Unrepeated gatherings occur only once or infrequently enough to be considered unrepeated, such as conferences, weddings and funerals. The probability that at least one infectious person is present is the first determinant of risk. General approaches assume these potential infectious agents are randomly dispersed within a homogenous population. The prevalence of a disease within a general population is thus proportional to the risk of one of these persons being present at a gathering.
This assumption may not be realistic because individuals may be present from sub-populations that may be more or less infected. The authors introduce heterogeneity in their model by directly changing the baseline prevalence according to the expected exposure of the gathering’s participants.
After the probability of an infected person being present is determined, the model estimates the likelihood of the individual transmitting the disease to others. Assuming homogenous mixing, the expected minimum number of infections that will occur can be calculated.
The number of susceptible people that become infected can be calculated from the maximum number of contacts an infectious individual makes at a gathering and the minimum number of infectious individuals needed to infect the entire gathering. Time influences the risk of transmission insofar as the longer the duration people are together, the more likely virus transmission occurs. Findings from reported studies can provide the necessary estimates for a specific gathering.

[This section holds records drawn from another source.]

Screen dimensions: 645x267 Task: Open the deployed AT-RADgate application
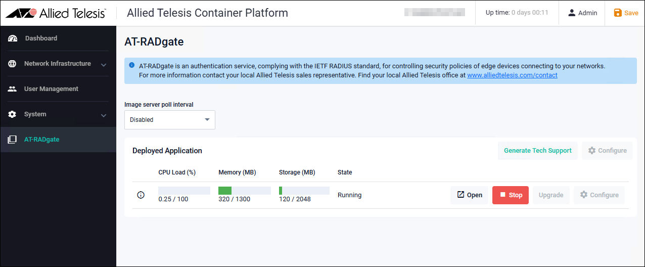click(x=469, y=195)
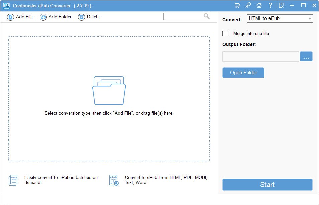Click the batch ePub convert icon
This screenshot has width=319, height=205.
13,180
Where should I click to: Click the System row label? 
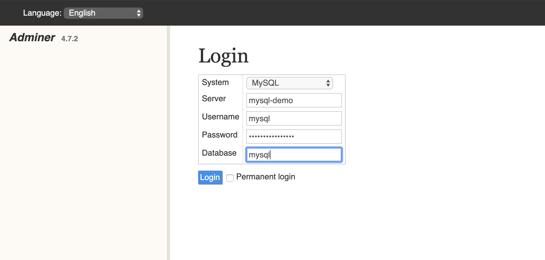[x=215, y=83]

Recurrent gatherings occur regularly, with the same participants. They include regular interactions of hospital staff, students and teachers at a school, as well as employees at a work place, among others. Participants at recurrent gatherings interact preferentially. To limit the spread in large recurrent gatherings, the participants can be split in isolated groups, or cohorts, such that the spread within the recurrent gathering is limited to one cohort if disease introduction occurs.
The three main transmission pathways at recurrent gatherings with cohorts are introduction of infected individuals in a cohort, transmission within a cohort, and transmission between cohorts.

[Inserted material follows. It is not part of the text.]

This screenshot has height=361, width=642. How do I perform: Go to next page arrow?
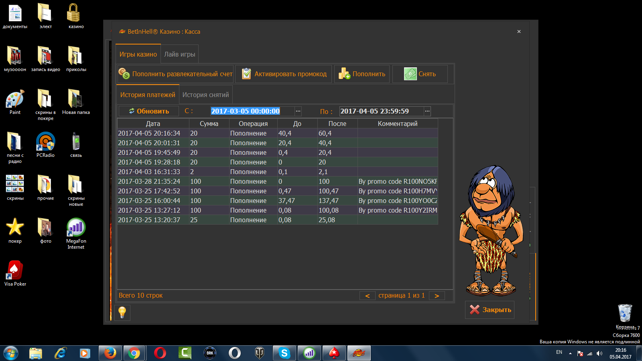coord(437,296)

The introduction of transmission risk in recurrent gatherings is similar to in unrepeated gatherings but adds a time element of contact frequency. Community disease prevalence and gathering size over time also contributes to transmission risk. Transmission within a cohort is similar to unrepeated gatherings, however with a larger number of contacts due to the recurring nature.
Reductions in transmission risk are accomplished by reducing the chance of contact and/or reducing the probability of transmission, given a contact. For example, physical distancing can reduce the probability of contact through maintaining two (2) metres between participants. Other examples include hand and surface sanitization, mask usage and screening participants before and during gatherings.

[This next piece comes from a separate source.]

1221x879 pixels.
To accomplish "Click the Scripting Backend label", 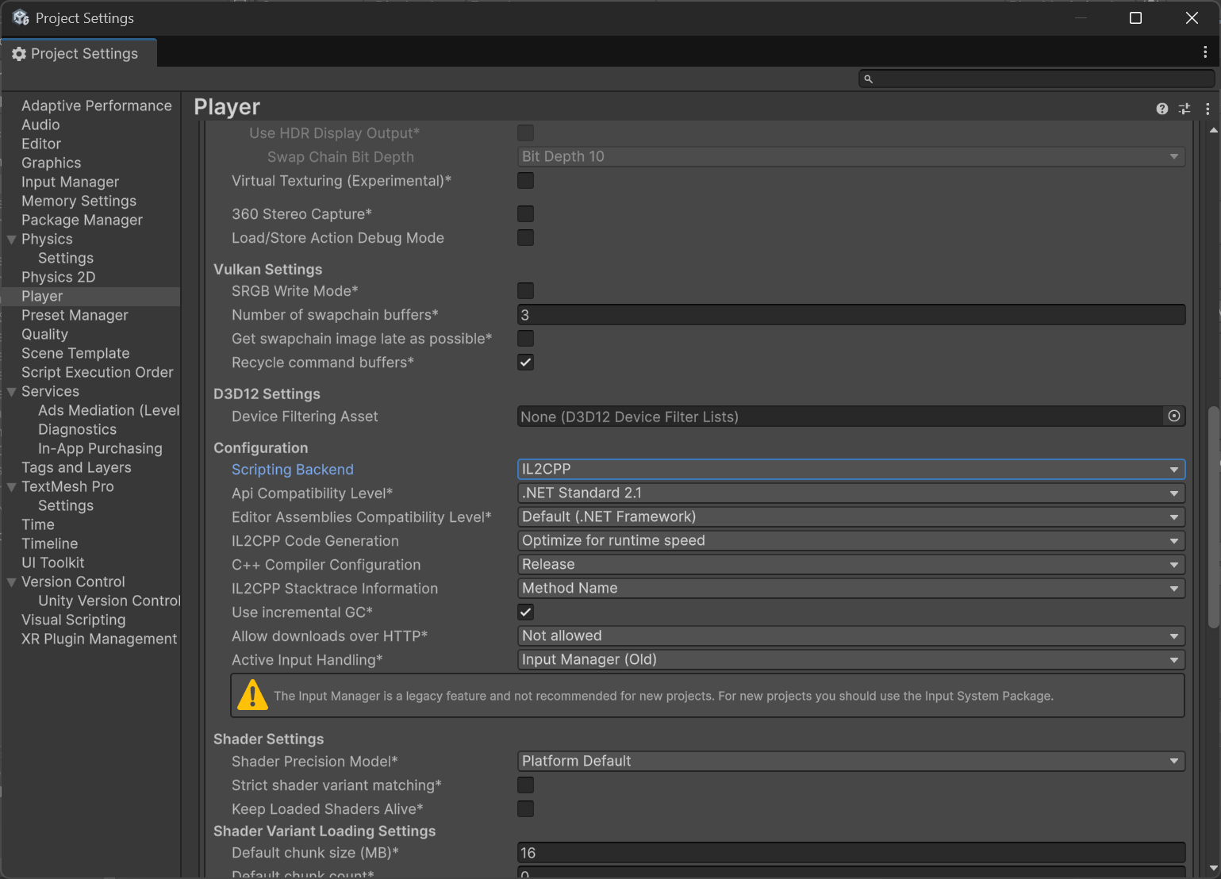I will 292,470.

Mitigation using testing – Pre-gathering screening with PCR testing can reduce the risk of transmission. Periodic testing – where participants are tested at regular intervals – can also mitigate the risk of transmission. A measure to assess the effectiveness of mitigations is ‘freedom of disease’, which is the probability that the disease is absent from a population given multiple rounds of testing. Because the model assumes independence between the results of serial testing, the probability of detecting an infection may over-estimate the observed probability if there is correlation between periodic tests. Probability of detection is maximized when testing is done as much as possible. However, a test with sub-optimal specificity may lead to too many false positives and cause organizational constraints due to closures and isolation for personnel.
There is a delicate balance between maximizing detection probability and minimizing false positives when choosing test frequency and sample size. Test frequency and accuracy affect the duration between the introduction of an infectious case with its detection. Test sensitivity does not have a large effect on the speed of detection during high frequency testing less than three days.